String articleHtml = "<html><body>"+articleDisplay.getContent()+"</body></html>";
 
//prepend portal URL to local document library relative URLs
articleHtml = articleHtml.replaceAll("src="/documents", "src=""+themeDisplay.getPortalURL()+"/documents");
 
Tidy tidy = new Tidy();
 
// Create inputStream to parse with tidy.

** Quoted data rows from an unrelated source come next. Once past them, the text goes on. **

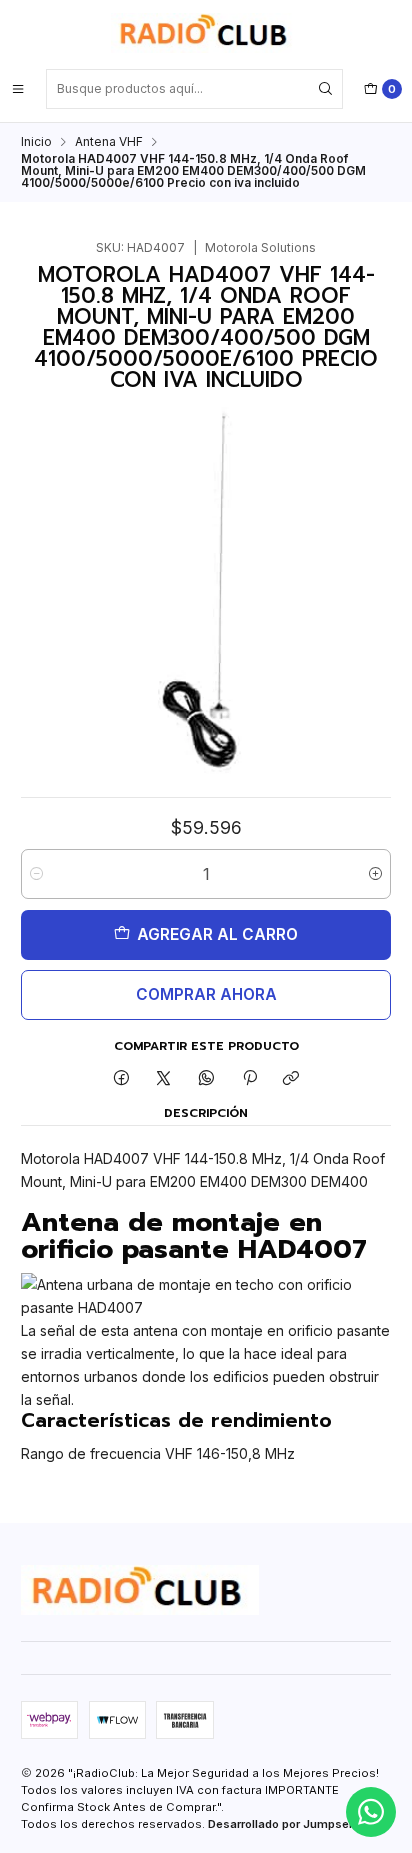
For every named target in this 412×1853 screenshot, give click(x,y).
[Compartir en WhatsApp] (207, 1079)
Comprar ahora (206, 994)
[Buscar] (326, 89)
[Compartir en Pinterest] (249, 1079)
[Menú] (18, 89)
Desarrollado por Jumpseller (287, 1824)
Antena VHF (109, 142)
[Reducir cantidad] (36, 874)
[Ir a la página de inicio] (206, 33)
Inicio (36, 142)
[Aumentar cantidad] (375, 874)
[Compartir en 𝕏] (164, 1079)
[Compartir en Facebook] (122, 1079)
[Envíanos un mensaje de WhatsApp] (371, 1812)
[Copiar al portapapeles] (291, 1079)
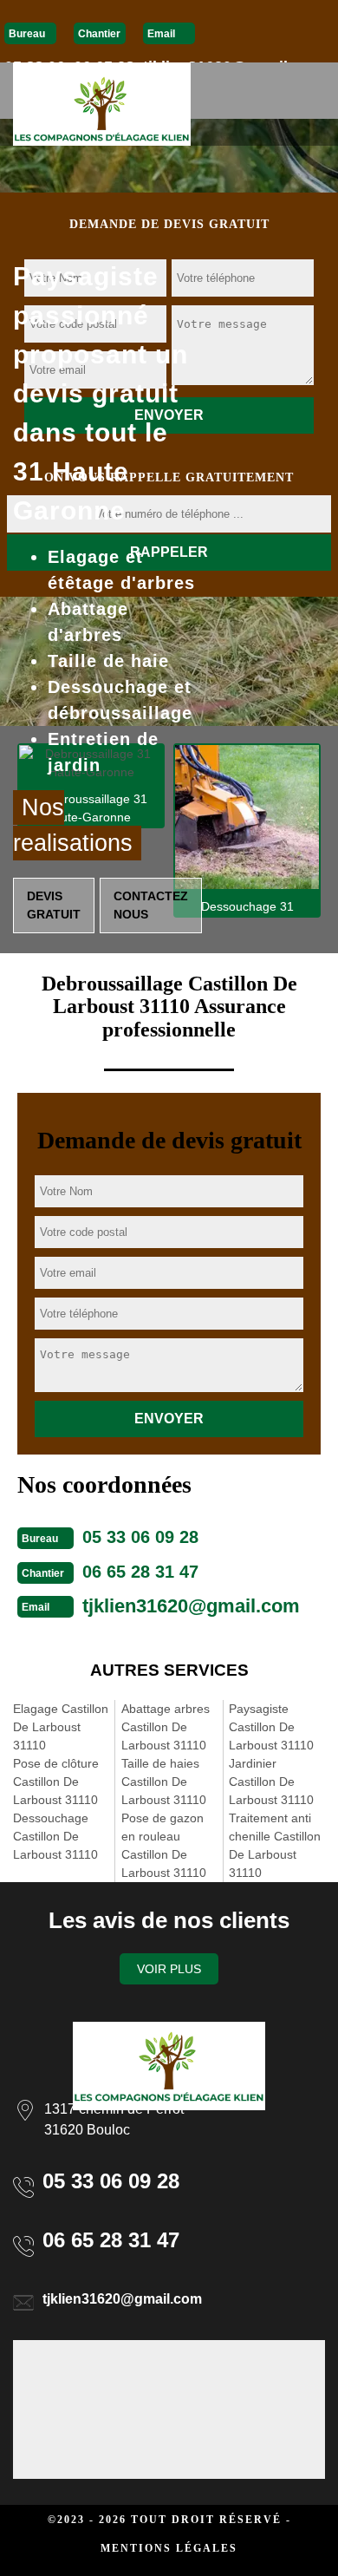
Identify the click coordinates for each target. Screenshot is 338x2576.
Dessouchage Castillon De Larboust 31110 (55, 1836)
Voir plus (169, 1969)
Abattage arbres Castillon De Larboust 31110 (165, 1727)
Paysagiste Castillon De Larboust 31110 (271, 1727)
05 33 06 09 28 (140, 1536)
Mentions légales (169, 2548)
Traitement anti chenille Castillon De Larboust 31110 (275, 1845)
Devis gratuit (54, 905)
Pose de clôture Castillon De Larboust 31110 (56, 1781)
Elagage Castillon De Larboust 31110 (60, 1727)
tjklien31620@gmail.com (191, 1606)
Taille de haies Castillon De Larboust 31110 (163, 1781)
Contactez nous (151, 905)
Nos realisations (73, 825)
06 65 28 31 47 (140, 1571)
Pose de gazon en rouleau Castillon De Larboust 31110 (163, 1845)
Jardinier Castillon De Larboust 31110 (271, 1781)
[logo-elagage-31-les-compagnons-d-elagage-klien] (102, 104)
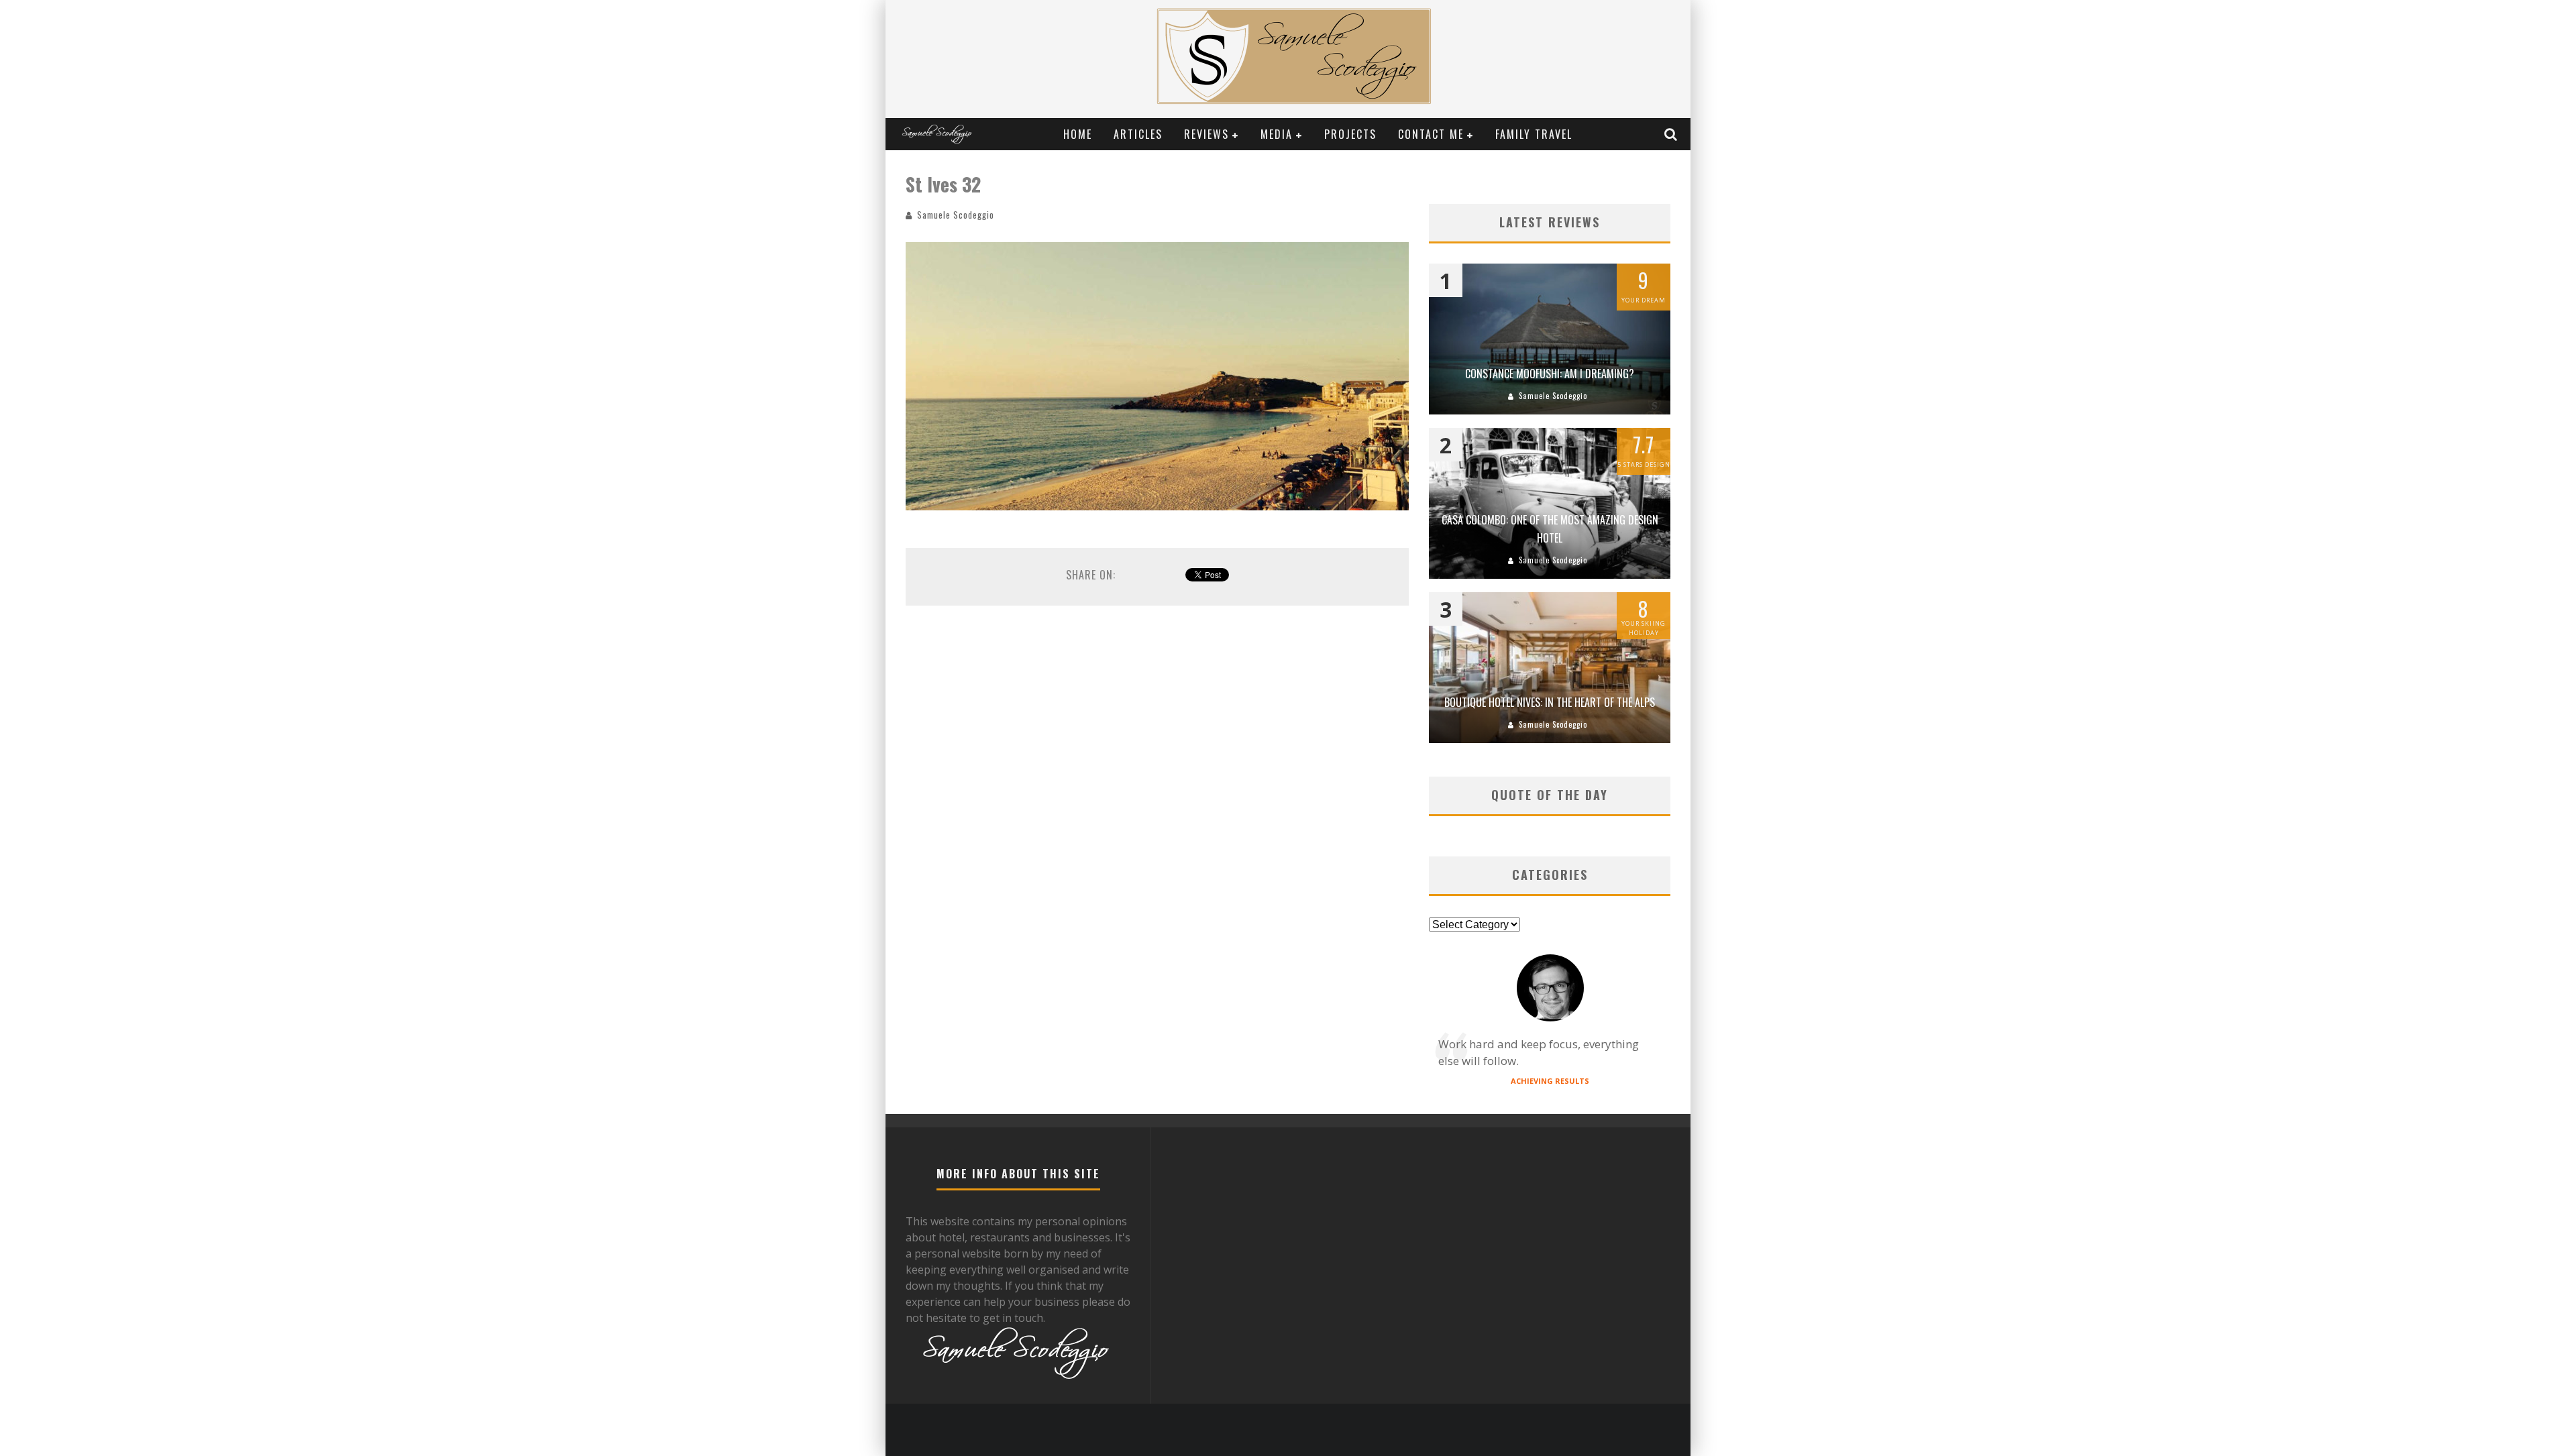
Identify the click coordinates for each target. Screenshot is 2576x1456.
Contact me (1431, 134)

InputStream is = new ByteArrayInputStream(articleHtml.getBytes());
 
// Create XML Document from tidy
Document doc = tidy.parseDOM(is, null);
 
//render PDF
ITextRenderer renderer = new ITextRenderer();
renderer.setDocument(doc, null);
renderer.layout();
renderer.createPDF(outputStream);
} catch (Exception e) {
//handle error
}
}

Required Maven Dependencies

              <dependency>
<groupId>net.sf.jtidy</groupId>
                     <artifactId>jtidy</artifactId>
                     <version>r938</version>
              </dependency>
 
              <dependency>
                     <groupId>org.xhtmlrenderer</groupId>
                     <artifactId>flying-saucer-core</artifactId>
                     <version>9.0.1</version>
              </dependency>
 
              <dependency>
                     <groupId>org.xhtmlrenderer</groupId>
                     <artifactId>flying-saucer-pdf</artifactId>
                     <version>9.0.1</version>
              </dependency>